From the data underneath, reproduce exactly the stretch that begins at the line with "Given: Enable AutoSpellcheck" and ends after the line with "Given: Click the Comments speech bubble icon".

###

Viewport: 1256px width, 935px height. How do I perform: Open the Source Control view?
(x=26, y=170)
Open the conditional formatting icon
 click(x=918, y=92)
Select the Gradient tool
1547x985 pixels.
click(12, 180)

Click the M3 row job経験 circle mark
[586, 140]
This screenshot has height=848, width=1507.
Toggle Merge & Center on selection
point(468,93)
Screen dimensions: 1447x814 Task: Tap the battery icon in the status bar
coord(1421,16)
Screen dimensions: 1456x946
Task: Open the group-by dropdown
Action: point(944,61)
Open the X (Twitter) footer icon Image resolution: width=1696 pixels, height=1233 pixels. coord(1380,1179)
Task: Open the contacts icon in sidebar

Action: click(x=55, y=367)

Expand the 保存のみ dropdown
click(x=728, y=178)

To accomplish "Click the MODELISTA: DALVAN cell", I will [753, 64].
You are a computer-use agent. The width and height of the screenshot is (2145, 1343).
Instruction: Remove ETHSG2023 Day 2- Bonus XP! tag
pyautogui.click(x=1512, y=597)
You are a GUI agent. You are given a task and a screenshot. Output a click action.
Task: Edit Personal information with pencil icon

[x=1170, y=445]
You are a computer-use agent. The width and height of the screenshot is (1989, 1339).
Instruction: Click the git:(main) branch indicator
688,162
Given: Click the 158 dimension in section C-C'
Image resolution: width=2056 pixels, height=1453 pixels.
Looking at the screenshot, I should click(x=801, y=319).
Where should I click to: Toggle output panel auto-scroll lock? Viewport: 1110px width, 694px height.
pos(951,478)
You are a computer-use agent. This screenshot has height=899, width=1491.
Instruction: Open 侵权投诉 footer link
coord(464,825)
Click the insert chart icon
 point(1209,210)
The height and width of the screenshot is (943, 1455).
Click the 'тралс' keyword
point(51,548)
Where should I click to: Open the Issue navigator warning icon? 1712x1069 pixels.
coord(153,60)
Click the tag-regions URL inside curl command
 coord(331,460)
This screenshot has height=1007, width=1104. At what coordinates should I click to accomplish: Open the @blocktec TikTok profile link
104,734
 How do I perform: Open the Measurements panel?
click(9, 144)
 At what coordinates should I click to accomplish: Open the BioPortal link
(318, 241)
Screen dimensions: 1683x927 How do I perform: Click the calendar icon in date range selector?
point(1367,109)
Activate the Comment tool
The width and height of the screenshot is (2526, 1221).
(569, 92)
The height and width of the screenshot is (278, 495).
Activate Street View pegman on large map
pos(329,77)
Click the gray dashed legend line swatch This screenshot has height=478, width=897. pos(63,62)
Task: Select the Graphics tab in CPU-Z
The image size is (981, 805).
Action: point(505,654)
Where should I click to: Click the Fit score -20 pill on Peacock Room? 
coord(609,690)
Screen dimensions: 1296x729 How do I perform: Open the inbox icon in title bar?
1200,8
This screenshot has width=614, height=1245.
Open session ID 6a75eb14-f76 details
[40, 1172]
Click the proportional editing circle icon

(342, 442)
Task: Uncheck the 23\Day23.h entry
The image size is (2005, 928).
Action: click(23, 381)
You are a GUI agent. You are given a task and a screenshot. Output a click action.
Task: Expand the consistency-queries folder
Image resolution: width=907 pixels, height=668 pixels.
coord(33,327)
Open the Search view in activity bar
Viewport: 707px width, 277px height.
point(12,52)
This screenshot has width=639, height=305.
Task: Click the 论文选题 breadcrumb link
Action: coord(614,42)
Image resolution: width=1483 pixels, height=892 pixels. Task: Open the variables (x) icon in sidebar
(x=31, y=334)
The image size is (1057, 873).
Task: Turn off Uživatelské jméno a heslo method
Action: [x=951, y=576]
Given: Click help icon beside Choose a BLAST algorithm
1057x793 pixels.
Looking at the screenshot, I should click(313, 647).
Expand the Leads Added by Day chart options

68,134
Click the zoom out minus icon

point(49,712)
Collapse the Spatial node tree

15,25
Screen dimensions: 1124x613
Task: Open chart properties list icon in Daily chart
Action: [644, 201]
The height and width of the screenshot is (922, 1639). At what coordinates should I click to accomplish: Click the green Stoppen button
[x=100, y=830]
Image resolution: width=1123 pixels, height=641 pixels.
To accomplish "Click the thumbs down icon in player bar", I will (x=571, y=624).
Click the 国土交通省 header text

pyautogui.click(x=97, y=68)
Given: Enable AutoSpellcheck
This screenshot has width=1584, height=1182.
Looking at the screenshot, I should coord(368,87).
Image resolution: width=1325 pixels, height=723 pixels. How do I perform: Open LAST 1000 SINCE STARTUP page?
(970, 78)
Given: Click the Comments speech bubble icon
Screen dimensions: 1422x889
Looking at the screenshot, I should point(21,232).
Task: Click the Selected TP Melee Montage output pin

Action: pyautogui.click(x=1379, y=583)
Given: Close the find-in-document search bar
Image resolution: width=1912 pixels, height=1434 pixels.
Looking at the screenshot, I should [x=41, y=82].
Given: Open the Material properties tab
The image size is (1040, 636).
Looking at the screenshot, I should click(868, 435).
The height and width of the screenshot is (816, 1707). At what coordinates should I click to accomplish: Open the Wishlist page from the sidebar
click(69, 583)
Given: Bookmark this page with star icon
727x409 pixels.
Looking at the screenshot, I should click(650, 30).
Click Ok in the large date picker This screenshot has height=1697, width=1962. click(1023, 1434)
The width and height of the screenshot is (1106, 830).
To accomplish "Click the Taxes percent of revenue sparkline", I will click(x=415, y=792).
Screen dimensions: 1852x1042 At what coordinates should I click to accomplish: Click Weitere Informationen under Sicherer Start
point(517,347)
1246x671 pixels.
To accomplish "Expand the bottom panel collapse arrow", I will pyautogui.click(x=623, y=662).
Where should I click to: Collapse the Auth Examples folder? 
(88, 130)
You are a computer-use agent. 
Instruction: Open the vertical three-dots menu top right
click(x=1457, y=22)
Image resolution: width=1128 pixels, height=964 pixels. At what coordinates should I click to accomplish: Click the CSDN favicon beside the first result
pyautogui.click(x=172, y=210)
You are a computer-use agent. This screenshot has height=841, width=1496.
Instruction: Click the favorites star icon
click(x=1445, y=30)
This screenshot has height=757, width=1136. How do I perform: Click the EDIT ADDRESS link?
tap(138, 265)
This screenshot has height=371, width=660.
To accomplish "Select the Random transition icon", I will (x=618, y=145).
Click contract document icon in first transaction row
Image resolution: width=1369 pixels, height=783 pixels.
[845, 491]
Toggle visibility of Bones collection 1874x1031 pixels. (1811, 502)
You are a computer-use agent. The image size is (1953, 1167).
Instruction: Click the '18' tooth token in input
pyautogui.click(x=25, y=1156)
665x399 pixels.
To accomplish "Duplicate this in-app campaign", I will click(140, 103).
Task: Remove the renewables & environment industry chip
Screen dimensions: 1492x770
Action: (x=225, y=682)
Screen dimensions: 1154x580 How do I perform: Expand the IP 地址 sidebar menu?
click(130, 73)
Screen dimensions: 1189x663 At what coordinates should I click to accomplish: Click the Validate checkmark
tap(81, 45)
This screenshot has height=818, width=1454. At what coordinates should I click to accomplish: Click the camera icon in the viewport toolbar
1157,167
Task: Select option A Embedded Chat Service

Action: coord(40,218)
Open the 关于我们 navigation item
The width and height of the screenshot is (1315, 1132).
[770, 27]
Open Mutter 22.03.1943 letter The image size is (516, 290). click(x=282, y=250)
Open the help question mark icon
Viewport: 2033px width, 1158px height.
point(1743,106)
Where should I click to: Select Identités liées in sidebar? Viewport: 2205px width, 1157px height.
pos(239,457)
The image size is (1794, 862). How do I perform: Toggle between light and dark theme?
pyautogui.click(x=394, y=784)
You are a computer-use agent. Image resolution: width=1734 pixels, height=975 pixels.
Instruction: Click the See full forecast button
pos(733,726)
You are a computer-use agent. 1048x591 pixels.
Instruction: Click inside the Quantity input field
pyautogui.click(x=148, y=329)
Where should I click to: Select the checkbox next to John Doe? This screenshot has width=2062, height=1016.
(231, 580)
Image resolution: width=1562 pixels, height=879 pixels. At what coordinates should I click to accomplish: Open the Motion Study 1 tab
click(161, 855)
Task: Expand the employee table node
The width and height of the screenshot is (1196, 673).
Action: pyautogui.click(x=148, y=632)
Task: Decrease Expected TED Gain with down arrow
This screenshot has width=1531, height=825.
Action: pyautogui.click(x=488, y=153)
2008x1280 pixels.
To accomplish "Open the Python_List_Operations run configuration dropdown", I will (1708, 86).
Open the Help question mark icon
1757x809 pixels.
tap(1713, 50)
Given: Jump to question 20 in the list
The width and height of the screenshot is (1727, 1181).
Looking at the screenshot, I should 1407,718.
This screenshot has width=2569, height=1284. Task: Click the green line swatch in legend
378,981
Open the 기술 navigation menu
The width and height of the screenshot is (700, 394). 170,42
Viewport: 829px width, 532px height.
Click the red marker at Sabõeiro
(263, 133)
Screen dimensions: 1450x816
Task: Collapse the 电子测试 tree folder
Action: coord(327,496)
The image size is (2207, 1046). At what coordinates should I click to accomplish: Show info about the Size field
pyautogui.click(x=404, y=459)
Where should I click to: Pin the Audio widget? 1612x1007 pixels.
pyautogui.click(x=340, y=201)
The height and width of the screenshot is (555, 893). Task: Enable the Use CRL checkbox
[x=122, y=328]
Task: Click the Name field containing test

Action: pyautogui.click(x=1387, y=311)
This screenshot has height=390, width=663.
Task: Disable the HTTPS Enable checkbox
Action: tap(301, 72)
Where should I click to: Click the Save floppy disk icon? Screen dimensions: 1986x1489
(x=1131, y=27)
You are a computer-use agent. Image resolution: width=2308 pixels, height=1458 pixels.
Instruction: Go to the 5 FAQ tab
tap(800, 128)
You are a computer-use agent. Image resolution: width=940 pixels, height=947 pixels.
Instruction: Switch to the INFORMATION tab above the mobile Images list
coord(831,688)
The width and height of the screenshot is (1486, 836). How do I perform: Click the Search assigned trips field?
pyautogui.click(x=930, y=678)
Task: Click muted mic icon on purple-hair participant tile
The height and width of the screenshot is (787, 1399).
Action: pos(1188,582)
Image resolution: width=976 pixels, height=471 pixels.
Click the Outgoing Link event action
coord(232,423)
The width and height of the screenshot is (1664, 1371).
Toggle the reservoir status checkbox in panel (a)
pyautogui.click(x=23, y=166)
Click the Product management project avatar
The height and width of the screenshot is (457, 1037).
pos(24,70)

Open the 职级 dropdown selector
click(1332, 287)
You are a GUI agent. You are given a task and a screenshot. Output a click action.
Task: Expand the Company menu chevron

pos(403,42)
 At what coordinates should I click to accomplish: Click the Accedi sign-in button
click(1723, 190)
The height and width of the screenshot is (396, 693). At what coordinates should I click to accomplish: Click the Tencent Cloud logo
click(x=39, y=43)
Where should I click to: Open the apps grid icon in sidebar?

###

OUTPUT:
Given: Enable AutoSpellcheck
This screenshot has width=1584, height=1182.
Looking at the screenshot, I should coord(368,87).
Image resolution: width=1325 pixels, height=723 pixels. How do I perform: Open LAST 1000 SINCE STARTUP page?
(970, 78)
Given: Click the Comments speech bubble icon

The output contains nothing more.